Young Koreans Find It Harder to Climb Social Ladder

      February 02, 2016 12:47

      Younger Koreans are finding it increasingly hard to climb the social ladder, according to a study by the Korea Institute for Health and Social Affairs.

      Young people often rely on financial support from their parents to earn university degrees that can get them secure jobs and housing, the researchers said on Monday, increasing inequality.

      The study of 1,342 people divided them into three age groups -- 21-41, 42-56, and 57-76 -- to examine social mobility.

      From June to September last year, researchers analyzed the effects of parents' educational background, job and class on the academic achievement, jobs and income of their children.

      It suggests that social immobility is more common among people in their 20s, 30s and 40s than the older generation.

      For instance, 35.1 percent of subjects in the 21-41 age group with parents in the lower income bracket ended up remaining in that bracket.

      Only 2.9 percent of them managed to move up to the middle or high-income brackets.

      For those in the 57-76 age group born during the country's industrialization, the proportion who moved into a higher social class was 6.3 percent, and for the 42-56 age group born during the country's democratization it was 11 percent.

      That suggests Korea is returning to pre-industrial standards of upward mobility.

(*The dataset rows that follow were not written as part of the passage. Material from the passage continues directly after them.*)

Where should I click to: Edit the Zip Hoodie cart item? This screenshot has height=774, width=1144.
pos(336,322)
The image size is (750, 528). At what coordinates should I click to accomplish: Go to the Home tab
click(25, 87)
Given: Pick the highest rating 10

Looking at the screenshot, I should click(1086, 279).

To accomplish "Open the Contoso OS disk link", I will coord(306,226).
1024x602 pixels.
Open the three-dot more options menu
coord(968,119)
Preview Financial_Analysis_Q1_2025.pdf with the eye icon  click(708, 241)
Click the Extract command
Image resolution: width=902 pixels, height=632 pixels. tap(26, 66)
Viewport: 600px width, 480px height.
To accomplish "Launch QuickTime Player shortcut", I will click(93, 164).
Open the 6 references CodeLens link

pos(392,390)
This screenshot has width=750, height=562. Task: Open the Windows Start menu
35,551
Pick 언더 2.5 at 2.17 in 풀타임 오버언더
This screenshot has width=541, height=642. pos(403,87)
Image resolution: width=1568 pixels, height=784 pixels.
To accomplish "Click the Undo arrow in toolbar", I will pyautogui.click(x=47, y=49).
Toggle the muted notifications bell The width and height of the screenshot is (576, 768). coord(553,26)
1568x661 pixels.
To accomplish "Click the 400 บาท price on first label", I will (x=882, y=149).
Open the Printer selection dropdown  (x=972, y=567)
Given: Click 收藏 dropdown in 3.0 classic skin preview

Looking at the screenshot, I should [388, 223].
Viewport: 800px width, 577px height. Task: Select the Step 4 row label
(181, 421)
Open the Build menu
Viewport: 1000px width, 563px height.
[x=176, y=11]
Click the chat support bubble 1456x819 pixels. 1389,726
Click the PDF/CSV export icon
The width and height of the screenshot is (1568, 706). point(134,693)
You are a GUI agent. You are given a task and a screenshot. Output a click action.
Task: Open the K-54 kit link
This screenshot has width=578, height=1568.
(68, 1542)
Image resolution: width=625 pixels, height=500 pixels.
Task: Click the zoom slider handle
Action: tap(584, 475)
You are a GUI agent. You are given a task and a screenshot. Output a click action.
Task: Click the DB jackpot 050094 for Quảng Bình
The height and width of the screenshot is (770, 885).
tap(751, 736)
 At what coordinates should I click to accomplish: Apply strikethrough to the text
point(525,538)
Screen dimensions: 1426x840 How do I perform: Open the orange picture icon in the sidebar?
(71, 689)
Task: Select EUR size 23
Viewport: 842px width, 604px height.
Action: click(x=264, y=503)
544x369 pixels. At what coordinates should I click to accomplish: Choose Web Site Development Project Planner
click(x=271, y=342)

      Researchers divided subjects into manual laborers, skilled workers, service and sales staff, office workers and professionals and found that children of manual laborers and professionals were more likely to stay in their bracket, and the trend was more conspicuous among younger people.

      The proportion where parents and children are all professionals was 37.1 percent in the 21-41 age group, and that where both parents and children are manual laborers was 9.4 percent.

      There was also an increasing tendency for parents' academic background to impact the educational achievements of their children.

      In the oldest group the proportion of children of university-degree holders who also got degrees stood at 64 percent, rising to 79.7 percent in the middle-aged group and 89.6 percent in the youngest group.

      But the researchers said, "It has become more difficult for members of the low-income bracket to rise to high economic status even if they achieve a high level of education."

      "In the old days, education was the biggest factor determining earnings, but that is not the case any more," they added. "Today the social connections of parents and their economic background have become important factors."